Extract the full set of records, then give each one again exactly.

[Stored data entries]
= = =

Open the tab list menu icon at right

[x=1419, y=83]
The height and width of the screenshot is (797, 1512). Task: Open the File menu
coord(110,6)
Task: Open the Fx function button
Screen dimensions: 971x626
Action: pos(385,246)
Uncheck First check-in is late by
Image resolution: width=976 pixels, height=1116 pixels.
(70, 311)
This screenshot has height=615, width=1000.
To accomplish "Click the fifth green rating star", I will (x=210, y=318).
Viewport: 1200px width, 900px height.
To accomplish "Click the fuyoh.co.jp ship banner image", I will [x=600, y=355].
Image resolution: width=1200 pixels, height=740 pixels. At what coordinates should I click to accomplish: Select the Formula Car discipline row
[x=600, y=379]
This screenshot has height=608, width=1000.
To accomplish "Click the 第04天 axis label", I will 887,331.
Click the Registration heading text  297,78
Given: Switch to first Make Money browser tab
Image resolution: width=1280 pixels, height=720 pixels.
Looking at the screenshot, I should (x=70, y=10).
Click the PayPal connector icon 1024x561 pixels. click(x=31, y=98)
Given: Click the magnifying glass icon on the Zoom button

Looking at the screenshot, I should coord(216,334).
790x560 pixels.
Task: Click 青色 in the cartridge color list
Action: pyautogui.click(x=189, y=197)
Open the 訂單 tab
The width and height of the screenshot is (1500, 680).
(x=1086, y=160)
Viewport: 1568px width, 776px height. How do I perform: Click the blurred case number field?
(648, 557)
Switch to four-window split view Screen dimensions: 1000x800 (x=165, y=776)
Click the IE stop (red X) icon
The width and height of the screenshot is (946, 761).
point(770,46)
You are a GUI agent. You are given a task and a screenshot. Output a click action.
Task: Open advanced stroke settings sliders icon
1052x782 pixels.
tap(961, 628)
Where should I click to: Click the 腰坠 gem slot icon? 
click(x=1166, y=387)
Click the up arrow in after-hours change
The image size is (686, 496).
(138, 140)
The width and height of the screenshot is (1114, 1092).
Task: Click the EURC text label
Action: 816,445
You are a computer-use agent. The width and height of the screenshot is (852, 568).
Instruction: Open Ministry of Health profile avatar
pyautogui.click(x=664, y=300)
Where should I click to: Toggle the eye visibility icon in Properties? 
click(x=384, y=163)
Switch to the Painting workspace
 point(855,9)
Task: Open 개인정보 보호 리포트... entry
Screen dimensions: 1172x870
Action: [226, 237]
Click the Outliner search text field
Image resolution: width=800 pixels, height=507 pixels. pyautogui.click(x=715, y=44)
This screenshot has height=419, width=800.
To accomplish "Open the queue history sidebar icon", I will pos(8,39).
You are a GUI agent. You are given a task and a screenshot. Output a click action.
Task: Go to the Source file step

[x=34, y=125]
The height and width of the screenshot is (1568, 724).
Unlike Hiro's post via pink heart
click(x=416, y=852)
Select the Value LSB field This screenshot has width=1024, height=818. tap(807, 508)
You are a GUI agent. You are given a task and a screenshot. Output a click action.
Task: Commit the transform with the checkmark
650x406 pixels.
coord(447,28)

= = =

ANSWER TO THE EXERCISE -
Open the tab list menu icon at right

[x=1419, y=83]
The height and width of the screenshot is (797, 1512). Task: Open the File menu
coord(110,6)
Task: Open the Fx function button
Screen dimensions: 971x626
Action: pos(385,246)
Uncheck First check-in is late by
Image resolution: width=976 pixels, height=1116 pixels.
(70, 311)
This screenshot has height=615, width=1000.
To accomplish "Click the fifth green rating star", I will (x=210, y=318).
Viewport: 1200px width, 900px height.
To accomplish "Click the fuyoh.co.jp ship banner image", I will [x=600, y=355].
Image resolution: width=1200 pixels, height=740 pixels. At what coordinates should I click to accomplish: Select the Formula Car discipline row
[x=600, y=379]
This screenshot has height=608, width=1000.
To accomplish "Click the 第04天 axis label", I will 887,331.
Click the Registration heading text  297,78
Given: Switch to first Make Money browser tab
Image resolution: width=1280 pixels, height=720 pixels.
Looking at the screenshot, I should (x=70, y=10).
Click the PayPal connector icon 1024x561 pixels. click(x=31, y=98)
Given: Click the magnifying glass icon on the Zoom button

Looking at the screenshot, I should coord(216,334).
790x560 pixels.
Task: Click 青色 in the cartridge color list
Action: pyautogui.click(x=189, y=197)
Open the 訂單 tab
The width and height of the screenshot is (1500, 680).
(x=1086, y=160)
Viewport: 1568px width, 776px height. How do I perform: Click the blurred case number field?
(648, 557)
Switch to four-window split view Screen dimensions: 1000x800 (x=165, y=776)
Click the IE stop (red X) icon
The width and height of the screenshot is (946, 761).
point(770,46)
You are a GUI agent. You are given a task and a screenshot. Output a click action.
Task: Open advanced stroke settings sliders icon
1052x782 pixels.
tap(961, 628)
Where should I click to: Click the 腰坠 gem slot icon? 
click(x=1166, y=387)
Click the up arrow in after-hours change
The image size is (686, 496).
(138, 140)
The width and height of the screenshot is (1114, 1092).
Task: Click the EURC text label
Action: 816,445
You are a computer-use agent. The width and height of the screenshot is (852, 568).
Instruction: Open Ministry of Health profile avatar
pyautogui.click(x=664, y=300)
Where should I click to: Toggle the eye visibility icon in Properties? 
click(x=384, y=163)
Switch to the Painting workspace
 point(855,9)
Task: Open 개인정보 보호 리포트... entry
Screen dimensions: 1172x870
Action: [226, 237]
Click the Outliner search text field
Image resolution: width=800 pixels, height=507 pixels. pyautogui.click(x=715, y=44)
This screenshot has height=419, width=800.
To accomplish "Open the queue history sidebar icon", I will pos(8,39).
You are a GUI agent. You are given a task and a screenshot. Output a click action.
Task: Go to the Source file step

[x=34, y=125]
The height and width of the screenshot is (1568, 724).
Unlike Hiro's post via pink heart
click(x=416, y=852)
Select the Value LSB field This screenshot has width=1024, height=818. tap(807, 508)
You are a GUI agent. You are given a task and a screenshot. Output a click action.
Task: Commit the transform with the checkmark
650x406 pixels.
coord(447,28)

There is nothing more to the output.